Una parte notable del malestar social que padecemos desde hace ya unos cuantos años nace de la manipulación ideológica que llevan a cabo las elites, la forja de un discurso victimista y agresivo a la vez que busca continuamente chivos expiatorios a los que culpar. Hay algo adolescente y maligno a su vez en el uso retórico que presentan, la búsqueda frenética de la voladura de cualquier puente entre los distintos. Otra parte notable de este malestar nace de la pérdida de los estándares: los de la nobleza y la vida digna, por un lado; los de la calidad de vida, por el otro.
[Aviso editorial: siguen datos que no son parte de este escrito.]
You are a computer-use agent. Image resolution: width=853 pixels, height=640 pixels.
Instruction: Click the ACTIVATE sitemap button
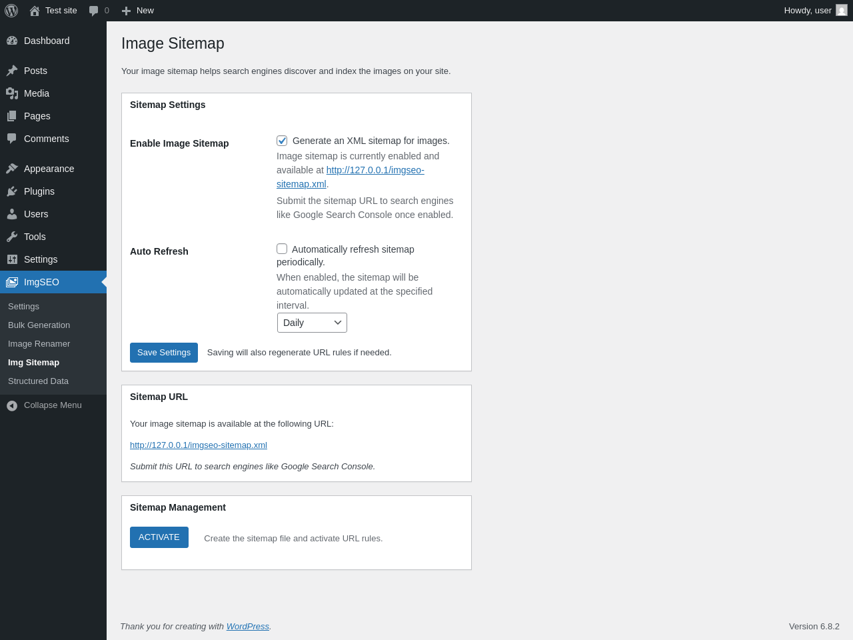tap(159, 537)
Quizás nunca antes se había hablado tanto de solidaridad y de políticas virtuosas, y quizás nunca antes hemos asistido a la aplicación de unas políticas tan centradas en levantar muros. A veces conviene no exagerar, pero tampoco negar las evidencias. El declive de la clase media, en un proceso que se adivina imparable y apunta a la proletarización mayoritaria de la ciudadanía. El endeudamiento masivo, unido al invierno demográfico, nos habla de un futuro sombrío, que recuerda a los cuerpos ya faltos de vigor, que inician su descomposición.

Atender a un enfermo grave debería conducirnos de nuevo al consejo de san Ignacio. No cambiemos lo que funciona; reformemos, en cambio, aquello que nos merma y nos divide. Empecemos por lo principal, que es lo cercano, lo que realmente nos urge. El lamentable estado de la educación, por ejemplo, agravada tras la aprobación de un currículum competencial (Suecia y Escocia nos marcan el camino). O la insostenibilidad de las pensiones a medio y largo plazo, necesitadas de unos ajustes que van más allá de la subida fiscal de las cotizaciones. O quizás aún más urgente, un decreto antiburocracia, que libere una enorme cantidad de energía aún contenida en el subsuelo de la sociedad. Desarrollar políticas generosas destinadas a contar con un parque de vivienda asequible constituye una prioridad innegociable. Las derivadas de la defensa de la familia y la natalidad resultan indiscutibles, al igual que recuperar las antiguas virtudes de las cuentas de la vida. Como sostiene el viejo dictum, las libertades son resistencias. No hacer mudanza quiere decir también resistirse a unos cambios que quieren destruir el hogar de la democracia, la memoria del bien que se ha construido en común.